Material provided:
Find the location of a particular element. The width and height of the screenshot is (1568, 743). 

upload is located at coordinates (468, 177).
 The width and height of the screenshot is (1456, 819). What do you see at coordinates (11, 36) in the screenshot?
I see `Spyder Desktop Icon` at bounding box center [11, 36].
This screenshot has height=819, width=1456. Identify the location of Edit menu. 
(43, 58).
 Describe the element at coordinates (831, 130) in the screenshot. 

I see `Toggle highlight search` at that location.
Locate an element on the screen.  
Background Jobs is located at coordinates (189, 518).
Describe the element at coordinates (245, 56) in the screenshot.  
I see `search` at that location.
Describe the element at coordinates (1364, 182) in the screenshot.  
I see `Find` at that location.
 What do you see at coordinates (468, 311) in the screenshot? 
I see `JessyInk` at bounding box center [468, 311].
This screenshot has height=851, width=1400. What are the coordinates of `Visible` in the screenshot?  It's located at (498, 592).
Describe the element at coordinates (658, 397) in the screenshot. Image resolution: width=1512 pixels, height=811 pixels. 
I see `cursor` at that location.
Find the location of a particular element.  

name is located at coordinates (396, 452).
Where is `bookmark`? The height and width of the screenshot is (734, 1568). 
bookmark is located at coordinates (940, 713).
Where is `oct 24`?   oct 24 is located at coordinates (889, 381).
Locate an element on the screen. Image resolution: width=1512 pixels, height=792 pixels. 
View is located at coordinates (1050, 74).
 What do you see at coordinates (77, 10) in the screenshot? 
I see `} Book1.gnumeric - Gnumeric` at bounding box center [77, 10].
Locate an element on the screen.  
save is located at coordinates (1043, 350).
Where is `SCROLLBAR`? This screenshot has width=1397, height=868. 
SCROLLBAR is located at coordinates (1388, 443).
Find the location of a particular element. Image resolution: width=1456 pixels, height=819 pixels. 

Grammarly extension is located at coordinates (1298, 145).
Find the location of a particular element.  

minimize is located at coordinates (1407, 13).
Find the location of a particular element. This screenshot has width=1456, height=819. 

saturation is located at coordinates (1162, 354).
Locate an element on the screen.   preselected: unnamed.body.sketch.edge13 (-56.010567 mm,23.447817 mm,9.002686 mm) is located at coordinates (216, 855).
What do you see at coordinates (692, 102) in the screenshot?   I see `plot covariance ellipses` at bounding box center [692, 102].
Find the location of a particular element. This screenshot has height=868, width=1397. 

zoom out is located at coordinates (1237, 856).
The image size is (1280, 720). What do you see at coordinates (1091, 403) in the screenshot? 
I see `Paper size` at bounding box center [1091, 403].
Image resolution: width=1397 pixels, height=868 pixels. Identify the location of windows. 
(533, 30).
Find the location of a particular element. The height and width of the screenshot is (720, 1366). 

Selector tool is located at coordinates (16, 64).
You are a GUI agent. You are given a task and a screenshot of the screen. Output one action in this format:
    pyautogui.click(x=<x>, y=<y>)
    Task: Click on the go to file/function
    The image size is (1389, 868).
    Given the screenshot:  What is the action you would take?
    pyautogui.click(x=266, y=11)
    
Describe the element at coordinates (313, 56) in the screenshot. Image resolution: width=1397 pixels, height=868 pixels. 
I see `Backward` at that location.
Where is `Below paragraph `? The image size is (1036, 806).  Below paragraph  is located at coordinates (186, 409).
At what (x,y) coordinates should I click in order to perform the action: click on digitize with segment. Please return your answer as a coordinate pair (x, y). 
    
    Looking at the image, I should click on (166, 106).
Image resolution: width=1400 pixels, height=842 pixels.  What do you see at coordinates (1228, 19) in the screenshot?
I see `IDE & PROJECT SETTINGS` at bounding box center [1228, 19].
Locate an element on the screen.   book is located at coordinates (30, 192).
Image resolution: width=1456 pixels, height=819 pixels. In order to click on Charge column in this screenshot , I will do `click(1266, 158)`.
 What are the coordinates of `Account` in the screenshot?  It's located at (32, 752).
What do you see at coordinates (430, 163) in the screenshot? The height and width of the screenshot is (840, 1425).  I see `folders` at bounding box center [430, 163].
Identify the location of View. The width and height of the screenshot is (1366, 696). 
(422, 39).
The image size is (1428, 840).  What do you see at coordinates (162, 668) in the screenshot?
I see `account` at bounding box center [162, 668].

Directive:
Rewrite all of the material above as a numbered list, one line per item, and leave out the blank lines.

Full output:
1. Find the location of a particular element. The width and height of the screenshot is (1568, 743). 
2. upload is located at coordinates (468, 177).
3.  The width and height of the screenshot is (1456, 819). What do you see at coordinates (11, 36) in the screenshot?
4. I see `Spyder Desktop Icon` at bounding box center [11, 36].
5. This screenshot has height=819, width=1456. Identify the location of Edit menu. 
6. (43, 58).
7.  Describe the element at coordinates (831, 130) in the screenshot. 
8. I see `Toggle highlight search` at that location.
9. Locate an element on the screen.  
10. Background Jobs is located at coordinates (189, 518).
11. Describe the element at coordinates (245, 56) in the screenshot.  
12. I see `search` at that location.
13. Describe the element at coordinates (1364, 182) in the screenshot.  
14. I see `Find` at that location.
15.  What do you see at coordinates (468, 311) in the screenshot? 
16. I see `JessyInk` at bounding box center [468, 311].
17. This screenshot has height=851, width=1400. What are the coordinates of `Visible` in the screenshot?  It's located at (498, 592).
18. Describe the element at coordinates (658, 397) in the screenshot. Image resolution: width=1512 pixels, height=811 pixels. 
19. I see `cursor` at that location.
20. Find the location of a particular element.  
21. name is located at coordinates (396, 452).
22. Where is `bookmark`? The height and width of the screenshot is (734, 1568). 
23. bookmark is located at coordinates (940, 713).
24. Where is `oct 24`?   oct 24 is located at coordinates (889, 381).
25. Locate an element on the screen. Image resolution: width=1512 pixels, height=792 pixels. 
26. View is located at coordinates (1050, 74).
27.  What do you see at coordinates (77, 10) in the screenshot? 
28. I see `} Book1.gnumeric - Gnumeric` at bounding box center [77, 10].
29. Locate an element on the screen.  
30. save is located at coordinates (1043, 350).
31. Where is `SCROLLBAR`? This screenshot has width=1397, height=868. 
32. SCROLLBAR is located at coordinates (1388, 443).
33. Find the location of a particular element. Image resolution: width=1456 pixels, height=819 pixels. 
34. Grammarly extension is located at coordinates (1298, 145).
35. Find the location of a particular element.  
36. minimize is located at coordinates (1407, 13).
37. Find the location of a particular element. This screenshot has width=1456, height=819. 
38. saturation is located at coordinates (1162, 354).
39. Locate an element on the screen.   preselected: unnamed.body.sketch.edge13 (-56.010567 mm,23.447817 mm,9.002686 mm) is located at coordinates (216, 855).
40. What do you see at coordinates (692, 102) in the screenshot?   I see `plot covariance ellipses` at bounding box center [692, 102].
41. Find the location of a particular element. This screenshot has height=868, width=1397. 
42. zoom out is located at coordinates (1237, 856).
43. The image size is (1280, 720). What do you see at coordinates (1091, 403) in the screenshot? 
44. I see `Paper size` at bounding box center [1091, 403].
45. Image resolution: width=1397 pixels, height=868 pixels. Identify the location of windows. 
46. (533, 30).
47. Find the location of a particular element. The height and width of the screenshot is (720, 1366). 
48. Selector tool is located at coordinates (16, 64).
49. You are a GUI agent. You are given a task and a screenshot of the screen. Output one action in this format:
50.     pyautogui.click(x=<x>, y=<y>)
51.     Task: Click on the go to file/function
52.     The image size is (1389, 868).
53.     Given the screenshot:  What is the action you would take?
54.     pyautogui.click(x=266, y=11)
55. Describe the element at coordinates (313, 56) in the screenshot. Image resolution: width=1397 pixels, height=868 pixels. 
56. I see `Backward` at that location.
57. Where is `Below paragraph `? The image size is (1036, 806).  Below paragraph  is located at coordinates (186, 409).
58. At what (x,y) coordinates should I click in order to perform the action: click on digitize with segment. Please return your answer as a coordinate pair (x, y). 
59.     Looking at the image, I should click on (166, 106).
60. Image resolution: width=1400 pixels, height=842 pixels.  What do you see at coordinates (1228, 19) in the screenshot?
61. I see `IDE & PROJECT SETTINGS` at bounding box center [1228, 19].
62. Locate an element on the screen.   book is located at coordinates (30, 192).
63. Image resolution: width=1456 pixels, height=819 pixels. In order to click on Charge column in this screenshot , I will do `click(1266, 158)`.
64.  What are the coordinates of `Account` in the screenshot?  It's located at (32, 752).
65. What do you see at coordinates (430, 163) in the screenshot? The height and width of the screenshot is (840, 1425).  I see `folders` at bounding box center [430, 163].
66. Identify the location of View. The width and height of the screenshot is (1366, 696). 
67. (422, 39).
68. The image size is (1428, 840).  What do you see at coordinates (162, 668) in the screenshot?
69. I see `account` at bounding box center [162, 668].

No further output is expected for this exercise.